Problem to solve: Find every line of the records that has "text" and return it.

Material provided:
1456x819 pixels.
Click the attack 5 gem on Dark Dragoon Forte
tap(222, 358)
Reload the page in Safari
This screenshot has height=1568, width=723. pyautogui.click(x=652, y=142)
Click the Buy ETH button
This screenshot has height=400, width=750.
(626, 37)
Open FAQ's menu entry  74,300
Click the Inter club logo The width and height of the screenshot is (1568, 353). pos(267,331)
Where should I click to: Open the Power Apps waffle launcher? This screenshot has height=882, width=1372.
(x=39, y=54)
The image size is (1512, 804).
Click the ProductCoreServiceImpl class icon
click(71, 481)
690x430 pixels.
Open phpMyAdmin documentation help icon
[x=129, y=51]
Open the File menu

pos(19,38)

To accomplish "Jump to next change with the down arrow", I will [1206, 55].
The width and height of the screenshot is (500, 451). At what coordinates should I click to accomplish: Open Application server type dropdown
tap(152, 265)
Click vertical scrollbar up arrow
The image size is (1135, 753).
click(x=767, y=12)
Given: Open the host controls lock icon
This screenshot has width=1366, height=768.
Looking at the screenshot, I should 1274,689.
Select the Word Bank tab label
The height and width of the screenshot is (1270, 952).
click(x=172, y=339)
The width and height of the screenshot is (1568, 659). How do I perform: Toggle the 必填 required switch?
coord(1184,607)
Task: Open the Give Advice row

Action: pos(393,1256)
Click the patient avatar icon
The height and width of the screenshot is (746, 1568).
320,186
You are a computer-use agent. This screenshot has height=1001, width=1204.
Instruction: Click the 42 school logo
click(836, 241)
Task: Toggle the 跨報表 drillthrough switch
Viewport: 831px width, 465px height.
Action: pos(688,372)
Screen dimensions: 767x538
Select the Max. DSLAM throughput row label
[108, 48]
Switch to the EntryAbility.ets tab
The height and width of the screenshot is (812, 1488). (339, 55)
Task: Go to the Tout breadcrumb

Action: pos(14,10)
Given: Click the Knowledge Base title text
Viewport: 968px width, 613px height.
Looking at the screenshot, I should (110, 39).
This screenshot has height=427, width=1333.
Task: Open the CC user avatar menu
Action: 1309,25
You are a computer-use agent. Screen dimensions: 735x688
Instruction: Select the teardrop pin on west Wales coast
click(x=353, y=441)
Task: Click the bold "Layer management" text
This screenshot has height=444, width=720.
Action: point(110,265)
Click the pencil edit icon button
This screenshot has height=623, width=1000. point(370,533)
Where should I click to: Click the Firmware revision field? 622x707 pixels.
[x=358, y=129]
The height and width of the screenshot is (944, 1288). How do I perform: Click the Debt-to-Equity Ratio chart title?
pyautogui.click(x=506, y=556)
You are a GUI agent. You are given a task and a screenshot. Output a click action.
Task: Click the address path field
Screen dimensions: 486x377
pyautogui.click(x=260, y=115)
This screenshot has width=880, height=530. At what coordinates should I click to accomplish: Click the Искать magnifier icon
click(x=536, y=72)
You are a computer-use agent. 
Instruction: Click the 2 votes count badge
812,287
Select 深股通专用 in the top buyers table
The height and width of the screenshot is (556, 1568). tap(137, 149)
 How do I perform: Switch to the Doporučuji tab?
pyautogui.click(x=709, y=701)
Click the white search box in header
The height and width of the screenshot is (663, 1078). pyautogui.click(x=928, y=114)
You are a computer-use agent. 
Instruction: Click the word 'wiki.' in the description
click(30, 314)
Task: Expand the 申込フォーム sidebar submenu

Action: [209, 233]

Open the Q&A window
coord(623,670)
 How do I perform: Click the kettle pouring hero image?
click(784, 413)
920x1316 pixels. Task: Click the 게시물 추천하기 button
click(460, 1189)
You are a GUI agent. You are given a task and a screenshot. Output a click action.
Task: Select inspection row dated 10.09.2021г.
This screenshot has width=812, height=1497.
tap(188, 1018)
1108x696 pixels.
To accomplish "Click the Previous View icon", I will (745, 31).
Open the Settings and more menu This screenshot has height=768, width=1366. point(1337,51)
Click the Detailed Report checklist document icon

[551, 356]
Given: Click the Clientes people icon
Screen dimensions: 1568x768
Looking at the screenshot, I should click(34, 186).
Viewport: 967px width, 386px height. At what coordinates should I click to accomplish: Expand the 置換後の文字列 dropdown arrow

Problem solution:
Given: Click the Knowledge Base title text
Task: Click the bold "Layer management" text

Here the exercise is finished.